WORK TASK:
Repeat the records below word for word.

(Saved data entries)

--- START ---

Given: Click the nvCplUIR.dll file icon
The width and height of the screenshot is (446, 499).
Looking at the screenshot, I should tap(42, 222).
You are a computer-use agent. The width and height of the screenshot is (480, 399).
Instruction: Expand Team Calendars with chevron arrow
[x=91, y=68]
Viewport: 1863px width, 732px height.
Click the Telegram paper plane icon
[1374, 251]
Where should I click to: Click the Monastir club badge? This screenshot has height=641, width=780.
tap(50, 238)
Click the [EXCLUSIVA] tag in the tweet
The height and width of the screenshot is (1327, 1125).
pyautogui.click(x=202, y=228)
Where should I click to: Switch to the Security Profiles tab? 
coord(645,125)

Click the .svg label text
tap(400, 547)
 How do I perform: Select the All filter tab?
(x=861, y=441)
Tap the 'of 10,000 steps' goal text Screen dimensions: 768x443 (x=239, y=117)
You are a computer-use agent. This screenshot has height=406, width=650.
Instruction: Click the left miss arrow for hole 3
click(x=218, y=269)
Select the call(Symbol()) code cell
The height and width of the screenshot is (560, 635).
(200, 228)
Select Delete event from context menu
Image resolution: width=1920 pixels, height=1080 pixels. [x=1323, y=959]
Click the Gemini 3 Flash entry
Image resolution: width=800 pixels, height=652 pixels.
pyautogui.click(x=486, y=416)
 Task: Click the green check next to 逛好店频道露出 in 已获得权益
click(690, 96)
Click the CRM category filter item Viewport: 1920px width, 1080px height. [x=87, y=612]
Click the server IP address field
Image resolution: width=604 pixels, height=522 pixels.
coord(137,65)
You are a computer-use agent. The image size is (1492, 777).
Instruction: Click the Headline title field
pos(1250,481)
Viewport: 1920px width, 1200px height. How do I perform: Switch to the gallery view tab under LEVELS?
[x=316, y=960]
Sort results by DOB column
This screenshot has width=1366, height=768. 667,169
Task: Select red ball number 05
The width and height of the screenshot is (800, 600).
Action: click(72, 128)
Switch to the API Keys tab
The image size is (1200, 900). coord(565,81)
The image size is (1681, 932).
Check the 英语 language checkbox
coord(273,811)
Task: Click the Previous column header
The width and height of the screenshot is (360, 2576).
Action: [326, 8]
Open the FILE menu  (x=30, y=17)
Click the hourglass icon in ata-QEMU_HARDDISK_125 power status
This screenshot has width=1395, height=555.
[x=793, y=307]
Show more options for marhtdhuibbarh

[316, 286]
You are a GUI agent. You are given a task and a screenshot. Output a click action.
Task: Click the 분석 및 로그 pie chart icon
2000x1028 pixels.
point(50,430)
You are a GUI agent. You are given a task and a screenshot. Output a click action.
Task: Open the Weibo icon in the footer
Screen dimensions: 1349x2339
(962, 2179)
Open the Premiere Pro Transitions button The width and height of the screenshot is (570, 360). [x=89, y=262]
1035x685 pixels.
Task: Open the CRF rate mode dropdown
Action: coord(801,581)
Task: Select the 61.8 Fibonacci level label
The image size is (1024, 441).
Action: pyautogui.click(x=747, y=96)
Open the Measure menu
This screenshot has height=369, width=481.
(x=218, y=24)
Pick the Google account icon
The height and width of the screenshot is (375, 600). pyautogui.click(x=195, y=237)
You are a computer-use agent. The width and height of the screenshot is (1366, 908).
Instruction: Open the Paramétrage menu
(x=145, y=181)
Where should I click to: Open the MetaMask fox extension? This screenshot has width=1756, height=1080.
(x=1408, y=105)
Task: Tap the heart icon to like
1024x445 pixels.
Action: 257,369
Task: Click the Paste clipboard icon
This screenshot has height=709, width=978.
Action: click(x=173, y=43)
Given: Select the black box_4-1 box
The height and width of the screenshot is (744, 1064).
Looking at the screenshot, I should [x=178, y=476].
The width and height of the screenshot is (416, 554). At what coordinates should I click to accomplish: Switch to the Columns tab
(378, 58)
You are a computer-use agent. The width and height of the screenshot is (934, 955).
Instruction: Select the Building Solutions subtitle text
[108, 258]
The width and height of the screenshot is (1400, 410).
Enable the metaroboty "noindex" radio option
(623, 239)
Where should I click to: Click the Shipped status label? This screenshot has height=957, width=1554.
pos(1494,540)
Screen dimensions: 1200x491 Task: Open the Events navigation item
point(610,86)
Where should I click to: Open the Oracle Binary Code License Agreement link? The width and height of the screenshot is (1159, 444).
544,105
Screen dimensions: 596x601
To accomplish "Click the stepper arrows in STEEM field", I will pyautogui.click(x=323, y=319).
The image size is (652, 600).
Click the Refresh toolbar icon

--- END ---

OUTPUT OF THE TASK:
Given: Click the nvCplUIR.dll file icon
The width and height of the screenshot is (446, 499).
Looking at the screenshot, I should tap(42, 222).
You are a computer-use agent. The width and height of the screenshot is (480, 399).
Instruction: Expand Team Calendars with chevron arrow
[x=91, y=68]
Viewport: 1863px width, 732px height.
Click the Telegram paper plane icon
[1374, 251]
Where should I click to: Click the Monastir club badge? This screenshot has height=641, width=780.
tap(50, 238)
Click the [EXCLUSIVA] tag in the tweet
The height and width of the screenshot is (1327, 1125).
pyautogui.click(x=202, y=228)
Where should I click to: Switch to the Security Profiles tab? 
coord(645,125)

Click the .svg label text
tap(400, 547)
 How do I perform: Select the All filter tab?
(x=861, y=441)
Tap the 'of 10,000 steps' goal text Screen dimensions: 768x443 (x=239, y=117)
You are a computer-use agent. This screenshot has height=406, width=650.
Instruction: Click the left miss arrow for hole 3
click(x=218, y=269)
Select the call(Symbol()) code cell
The height and width of the screenshot is (560, 635).
(200, 228)
Select Delete event from context menu
Image resolution: width=1920 pixels, height=1080 pixels. [x=1323, y=959]
Click the Gemini 3 Flash entry
Image resolution: width=800 pixels, height=652 pixels.
pyautogui.click(x=486, y=416)
 Task: Click the green check next to 逛好店频道露出 in 已获得权益
click(690, 96)
Click the CRM category filter item Viewport: 1920px width, 1080px height. [x=87, y=612]
Click the server IP address field
Image resolution: width=604 pixels, height=522 pixels.
coord(137,65)
You are a computer-use agent. The image size is (1492, 777).
Instruction: Click the Headline title field
pos(1250,481)
Viewport: 1920px width, 1200px height. How do I perform: Switch to the gallery view tab under LEVELS?
[x=316, y=960]
Sort results by DOB column
This screenshot has width=1366, height=768. 667,169
Task: Select red ball number 05
The width and height of the screenshot is (800, 600).
Action: click(72, 128)
Switch to the API Keys tab
The image size is (1200, 900). coord(565,81)
The image size is (1681, 932).
Check the 英语 language checkbox
coord(273,811)
Task: Click the Previous column header
The width and height of the screenshot is (360, 2576).
Action: [326, 8]
Open the FILE menu  (x=30, y=17)
Click the hourglass icon in ata-QEMU_HARDDISK_125 power status
This screenshot has width=1395, height=555.
[x=793, y=307]
Show more options for marhtdhuibbarh

[316, 286]
You are a GUI agent. You are given a task and a screenshot. Output a click action.
Task: Click the 분석 및 로그 pie chart icon
2000x1028 pixels.
point(50,430)
You are a GUI agent. You are given a task and a screenshot. Output a click action.
Task: Open the Weibo icon in the footer
Screen dimensions: 1349x2339
(962, 2179)
Open the Premiere Pro Transitions button The width and height of the screenshot is (570, 360). [x=89, y=262]
1035x685 pixels.
Task: Open the CRF rate mode dropdown
Action: coord(801,581)
Task: Select the 61.8 Fibonacci level label
The image size is (1024, 441).
Action: pyautogui.click(x=747, y=96)
Open the Measure menu
This screenshot has height=369, width=481.
(x=218, y=24)
Pick the Google account icon
The height and width of the screenshot is (375, 600). pyautogui.click(x=195, y=237)
You are a computer-use agent. The width and height of the screenshot is (1366, 908).
Instruction: Open the Paramétrage menu
(x=145, y=181)
Where should I click to: Open the MetaMask fox extension? This screenshot has width=1756, height=1080.
(x=1408, y=105)
Task: Tap the heart icon to like
1024x445 pixels.
Action: 257,369
Task: Click the Paste clipboard icon
This screenshot has height=709, width=978.
Action: click(x=173, y=43)
Given: Select the black box_4-1 box
The height and width of the screenshot is (744, 1064).
Looking at the screenshot, I should [x=178, y=476].
The width and height of the screenshot is (416, 554). At what coordinates should I click to accomplish: Switch to the Columns tab
(378, 58)
You are a computer-use agent. The width and height of the screenshot is (934, 955).
Instruction: Select the Building Solutions subtitle text
[108, 258]
The width and height of the screenshot is (1400, 410).
Enable the metaroboty "noindex" radio option
(623, 239)
Where should I click to: Click the Shipped status label? This screenshot has height=957, width=1554.
pos(1494,540)
Screen dimensions: 1200x491 Task: Open the Events navigation item
point(610,86)
Where should I click to: Open the Oracle Binary Code License Agreement link? The width and height of the screenshot is (1159, 444).
544,105
Screen dimensions: 596x601
To accomplish "Click the stepper arrows in STEEM field", I will pyautogui.click(x=323, y=319).
The image size is (652, 600).
Click the Refresh toolbar icon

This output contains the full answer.